Plan B is a network of volunteers pursuing a rational, evidence based response to the climate crisis through strategic legal action. More specifically, Plan B revolves around a group of 11 concerned citizens aged between 9 and 79 who are taking the UK to court over their lack of action on climate change, and a wide network of people are supporting this mission on the intersection of activism, litigation & quixotic questing.
Plan B’s Perspective
Climate change is global in scale, and the solution must be global. Plan A was for the governments of the world to agree burden-sharing arrangements for keeping the world within the ‘global carbon budget’ consistent with avoiding the worst impacts of climate change (as they has succeeded in doing in addressing the threat from depletion of the ozone layer). More than a quarter of a century after the signing of the UN Framework Convention on Climate Change (UNFCCC) it is clear that Plan A is not working. Global emissions of greenhouse gases in 2017 were at an all time high. President Trump’s stance on the Paris Agreement only underscores the inability of the international political process to address this existential threat.
The challenge is substantial. Our economies are still largely underpinned by fossil fuels, and fossil fuel companies retain immense political influence and economic power. They have succeeded in confusing the public with misinformation campaigns, inducing public and political inertia. Meanwhile animal-based agriculture (and other factors) are causing deforestation on a vast scale, removing essential carbon sinks. While governments broadly agree on what needs to be done, there is no agreement on the division of responsibility, and no effective mechanism under the Paris Agreement for holding Parties to account. This ‘accountability gap’ must be closed and closed urgently.
‘Plan B’ is to advance a grassroots, broad-based political movement using strategic legal-action to hold governments and corporates to account for their climate change inaction. In the 2 years since Plan B came into existence the movement has snow-balled. Citizens are bringing actions against Governments from the USA to Uganda, Ireland to Colombia, and the UK to India; while the Mayor of New York City, Bill de Blasio, is suing major oil companies for the costs of safety-guarding the city from climate-induced flooding.
The Guerrilla Grant
In the last 2 years Plan B has developed an innovative and sustainable low cost model of working, a network of expert volunteers which has proved immensely productive, since in a mere couple of years they have:
*commenced a globally significant legal action against the UK Government
*published a peer-reviewed analytical framework for the accountability of all countries for the Paris Agreement temperature goal.

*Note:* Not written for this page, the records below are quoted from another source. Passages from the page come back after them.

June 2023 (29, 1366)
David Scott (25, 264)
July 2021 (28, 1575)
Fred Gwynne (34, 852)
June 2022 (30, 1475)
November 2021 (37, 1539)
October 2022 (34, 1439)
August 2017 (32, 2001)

*developed and published a website of legal and analytical resources visited nearly 50,000 times last year
*presented to the UNFCCC, UNEP and the Commonwealth Secretariat
*made a major contribution to the investigation of the Philippines Human Rights Commission
*developed collaborative working arrangements with organisations such as Greenpeace International, Avaaz and Friends of the Earth
*raised awareness of climate litigation through articles published by the BBC, the Guardian, Vice, Slate Magazine and others
*helped to established the Climate Action Movement of students in the UK
Our support is going to be channeled entirely into the Plan B approach, litigation as activism, in other words covering legal fees to continue their flagship action which is the main court case itself. Legal action is costly, so in order to continue the charges against the UK Government, the movement needs all the funding support they can get. Costs are not entirely predictable and they have already exceeded the original estimate. In addition, they have to provide against a potential costs liability if they lose, i.e. more money is needed if they don’t win. They have crowdfunded so far, received ad hoc individual donations and Plan B leader Tim Crosland is personally investing in this initiative – to such a degree that one cannot help but be humbled and inspired by how much one person is sticking out their neck & pouring sweat, blood and tears, so disproportionately to the rest of us, while we’re all in the same boat (which is of course a gross generalisation, since marginalised communities, especially in the global south are due to bear much larger a burden of climate change than Europeans for instance).